On 18 November 2022, in court at the Old Bailey, McSweeney admitted the murder and sexual assault of Zara Aleena via videolink and pleaded guilty to the charges made against him. On 14 December 2022, the judge Mrs Justice Cheema-Grubb sentenced McSweeney to life imprisonment with a minimum prison term of 38 years. McSweeney was also given a four-year term for sexual assault, a sentence that will run concurrently with that served for murder.
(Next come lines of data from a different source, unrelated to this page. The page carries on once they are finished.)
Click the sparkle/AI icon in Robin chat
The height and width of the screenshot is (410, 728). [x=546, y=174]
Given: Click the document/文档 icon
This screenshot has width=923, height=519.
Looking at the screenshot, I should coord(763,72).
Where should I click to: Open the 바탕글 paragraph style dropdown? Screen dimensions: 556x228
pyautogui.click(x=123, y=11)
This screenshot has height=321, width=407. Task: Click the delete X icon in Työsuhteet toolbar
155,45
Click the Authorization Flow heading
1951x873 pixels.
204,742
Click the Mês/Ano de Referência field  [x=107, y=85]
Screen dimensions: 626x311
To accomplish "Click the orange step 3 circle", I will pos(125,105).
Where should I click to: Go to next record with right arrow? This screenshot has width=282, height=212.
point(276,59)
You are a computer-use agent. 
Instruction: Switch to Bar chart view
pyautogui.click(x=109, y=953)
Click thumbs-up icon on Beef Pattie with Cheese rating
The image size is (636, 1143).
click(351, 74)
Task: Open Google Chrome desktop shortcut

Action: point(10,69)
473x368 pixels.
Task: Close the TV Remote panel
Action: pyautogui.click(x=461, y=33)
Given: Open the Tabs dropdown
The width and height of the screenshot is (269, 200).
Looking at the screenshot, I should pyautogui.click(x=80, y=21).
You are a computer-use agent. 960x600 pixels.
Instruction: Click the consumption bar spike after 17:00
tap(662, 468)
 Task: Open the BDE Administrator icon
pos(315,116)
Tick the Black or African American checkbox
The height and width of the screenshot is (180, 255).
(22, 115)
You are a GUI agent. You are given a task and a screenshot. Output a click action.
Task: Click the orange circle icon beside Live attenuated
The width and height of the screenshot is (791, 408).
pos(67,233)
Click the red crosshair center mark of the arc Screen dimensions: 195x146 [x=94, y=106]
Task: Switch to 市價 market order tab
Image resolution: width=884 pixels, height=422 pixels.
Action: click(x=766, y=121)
At sentencing, the judge said she did not believe McSweeney's actions on the night of the killing were an "aberration"; and described McSweeney as "a pugnacious and deeply violent man with a propensity to violence". During the hearing and at sentencing, McSweeney refused to leave prison to appear before the court; with his defending barrister, George Carter-Stephenson KC, saying his client "did not want to relive the incident" knowing that CCTV footage would be played at the hearing. In response to McSweeney's refusal to attend, the judge described McSweeney as having "no spine whatsoever".

In January 2023, the former Prime Minister, Rishi Sunak said the murder was a "terrible crime", and announced the government would take urgent action to review how McSweeney was incorrectly assessed for medium risk.

==Appeal==
In October 2023, McSweeney appealed for a reduction in his prison term. The original sentence meant he would not become eligible to be considered for parole until 7 August 2059. At the appeal, McSweeney's barrister Carter-Stephenson KC, said the sentencing judge had misevaluated the "aggravating features" in the case, arguing that although there was an accepted sexual motive to the crime, the murder itself was not premeditated, telling the court "the attack was an opportunistic act rather than anything that was planned in advance." His barrister also argued that McSweeney's ADHD should have been taken into account when he was sentenced in December 2022. On 3 November 2023, three court judges at the court of appeal in London ruled that the sentencing judge had imposed too high an “uplift” to the minimum term, reducing the sentence by five years to a minimum term of 33 years. The revised sentence set a new parole eligibility date of 25 October 2053.